Deux hommes s’adressent au commandement britannique : Vladimir Jabotinsky, journaliste russe, et Joseph Trumpeldor, ancien officier de l’armée russe, manchot depuis Port-Arthur.
Ils demandent la formation d’une unité juive pour combattre en Palestine.
La contre-proposition
N’étant pas sujets britanniques, ils ne peuvent être incorporés. On leur propose une unité de transport à dos de mulet.
Jabotinsky refuse. Trumpeldor accepte : ce qui compte, dit-il, est qu’une unité juive existe.
Le Zion Mule Corps est constitué en mars 1915, sous le commandement du colonel John Henry Patterson, avec Trumpeldor pour adjoint. Six cent cinquante hommes, dont cinq cent soixante-deux envoyés à Gallipoli.
Gallipoli
Ils ravitaillent les tranchées sous le feu, ce qui est exactement aussi dangereux que d’y être. Trumpeldor y est blessé au bras et refuse d’être évacué.
L’unité est dissoute après la campagne.
Elle avait tenu un an, et elle avait été la première formation militaire juive sous un drapeau depuis Bar Kokhba.
1917
Jabotinsky poursuit sa campagne à Londres, contre l’opposition d’une bonne partie des notables juifs britanniques, qui craignent qu’une unité juive ne remette en cause leur nationalité.
En août 1917, la formation d’un régiment juif est annoncée : le 38ᵉ bataillon des Royal Fusiliers, rejoint en avril 1918 par le 39ᵉ, composé presque entièrement de Juifs des États-Unis et du Canada.
Patterson commande de nouveau, Jabotinsky sert comme lieutenant.
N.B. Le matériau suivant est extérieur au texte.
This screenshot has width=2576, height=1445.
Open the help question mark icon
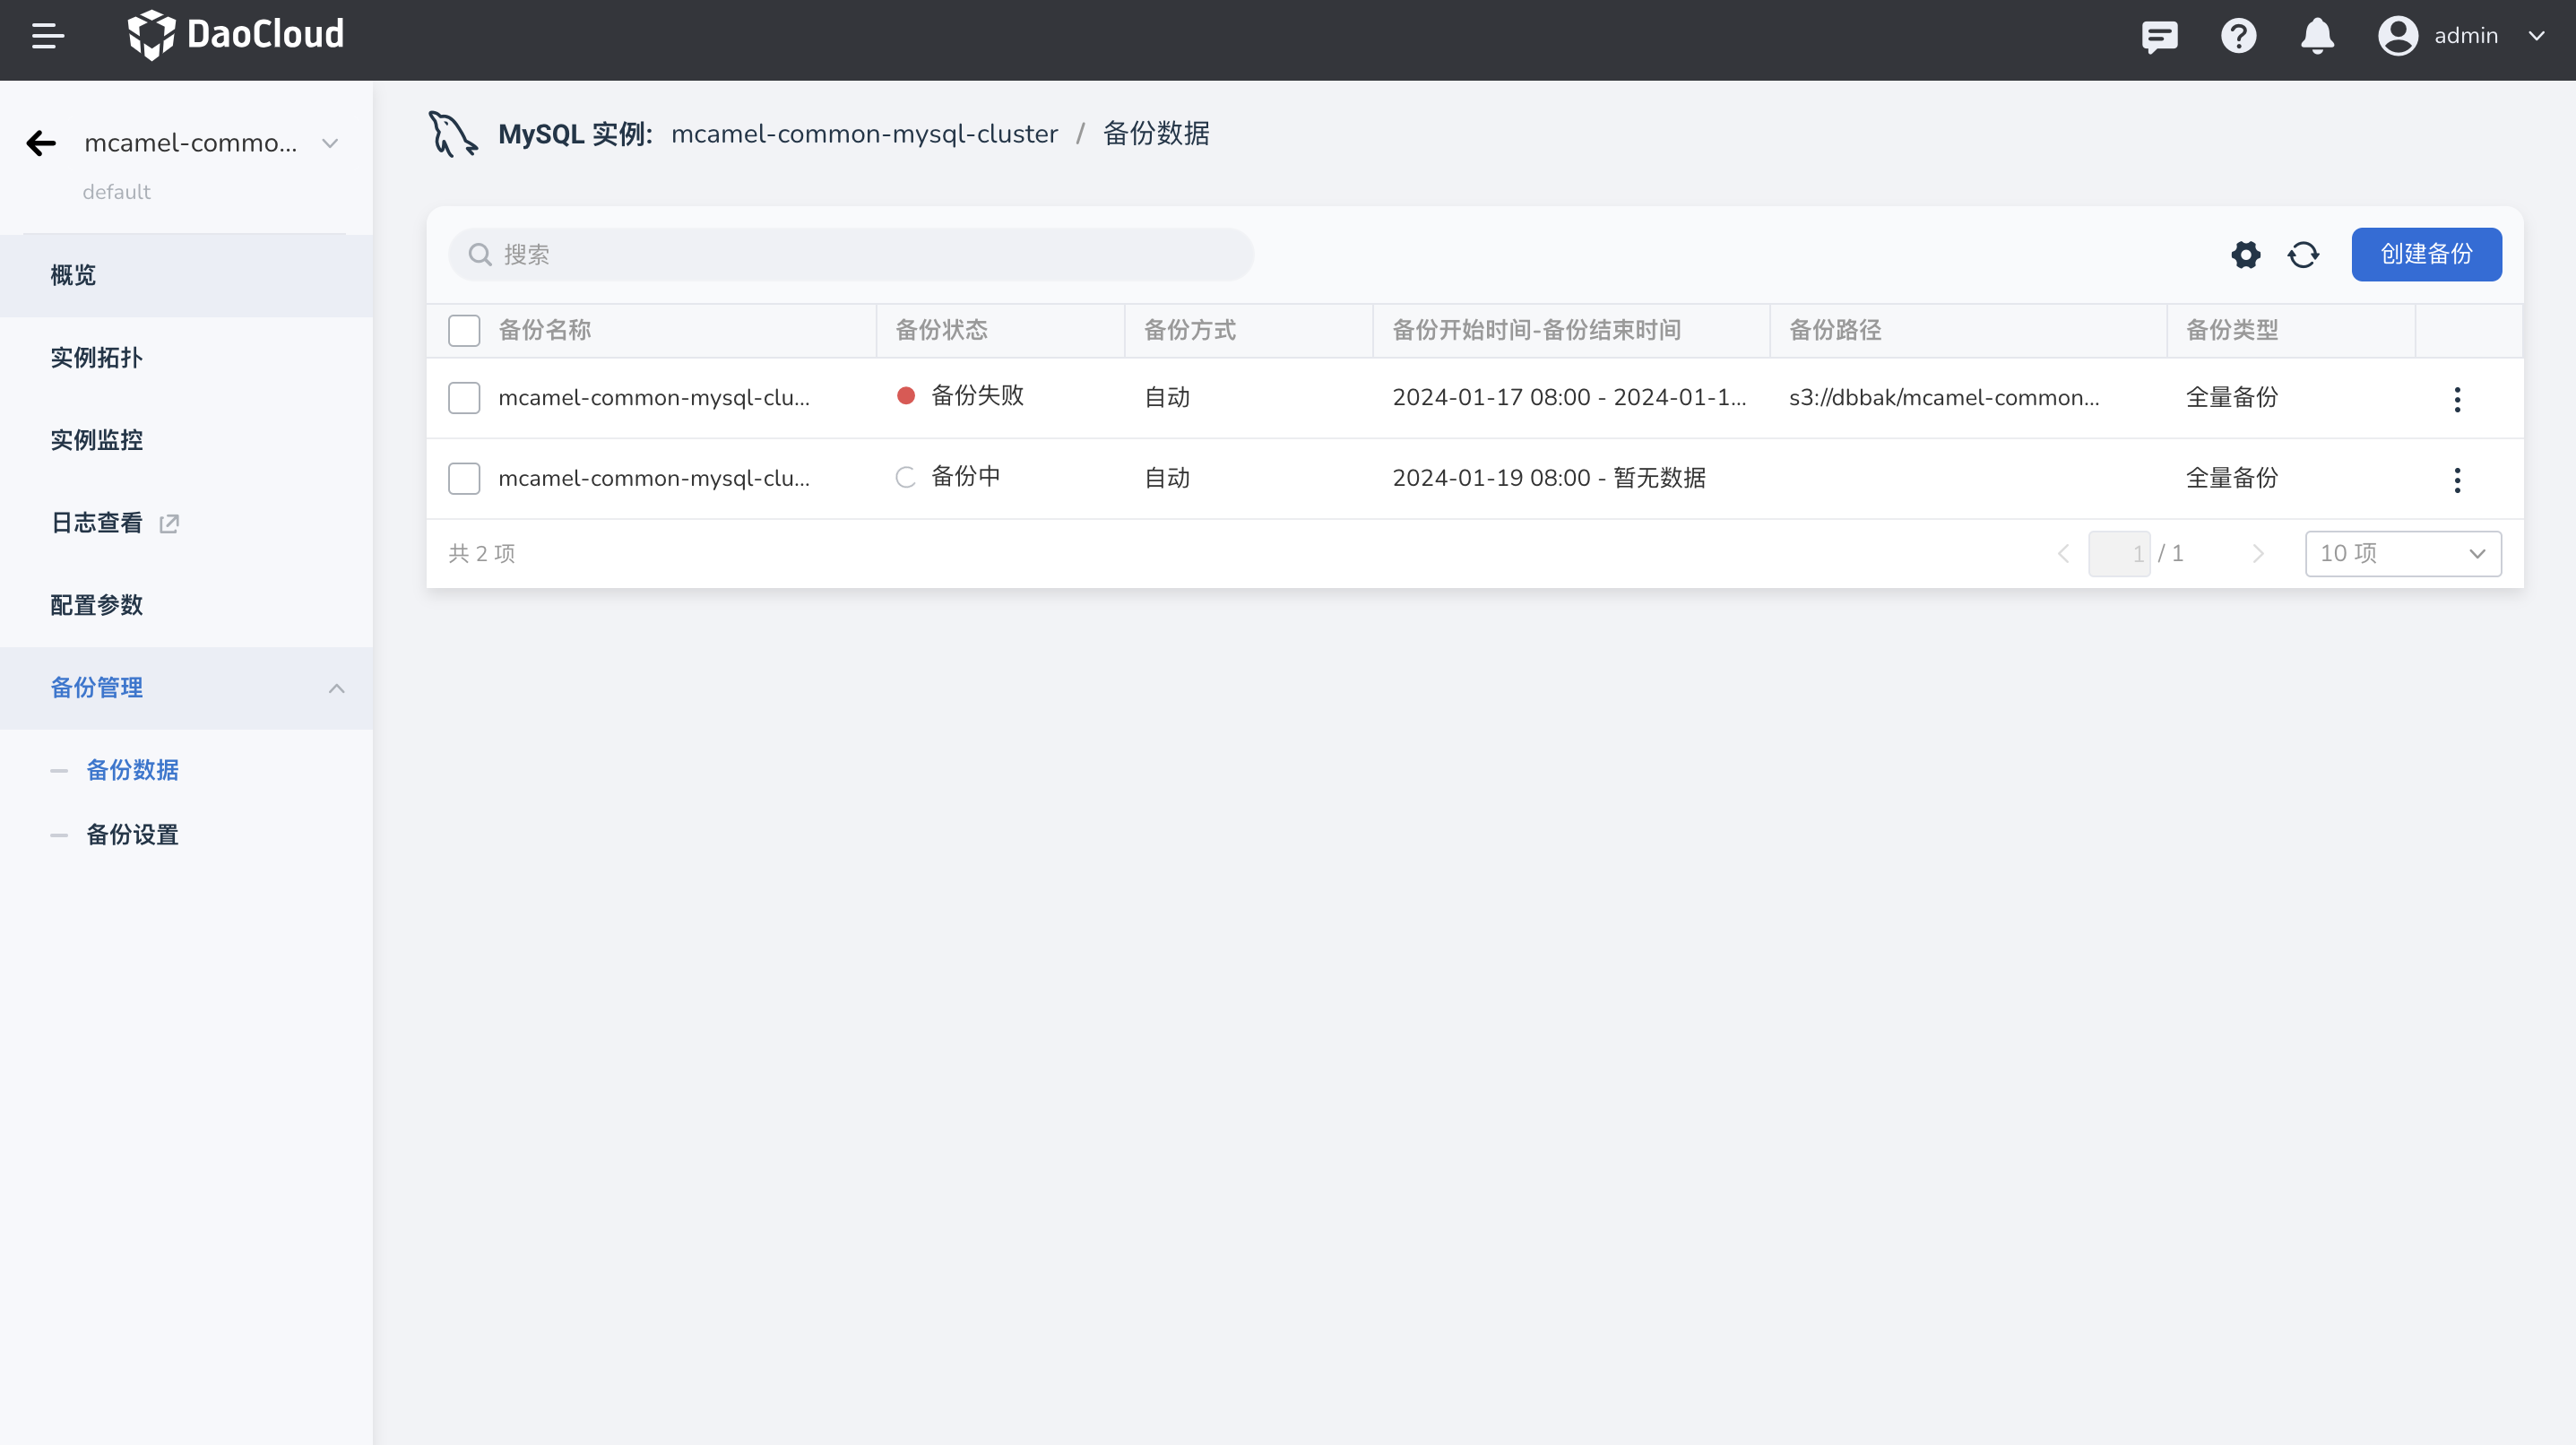2238,37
Cinq mille hommes en fin de guerre. Ils combattent en Palestine, notamment lors de la bataille de Megiddo.
Ce qui en est sorti
Une génération d’hommes ayant reçu une instruction militaire régulière, et qui formera l’encadrement de la Haganah.
Trumpeldor est tué en 1920 à Tel Haï, en défendant une implantation de Galilée. Ses derniers mots — il est bon de mourir pour notre pays — sont probablement apocryphes, et ils sont devenus une matrice de l’éducation nationale israélienne.
Une unité de muletiers refusée comme combattants a produit, en cinq ans, à la fois une armée et un mythe fondateur.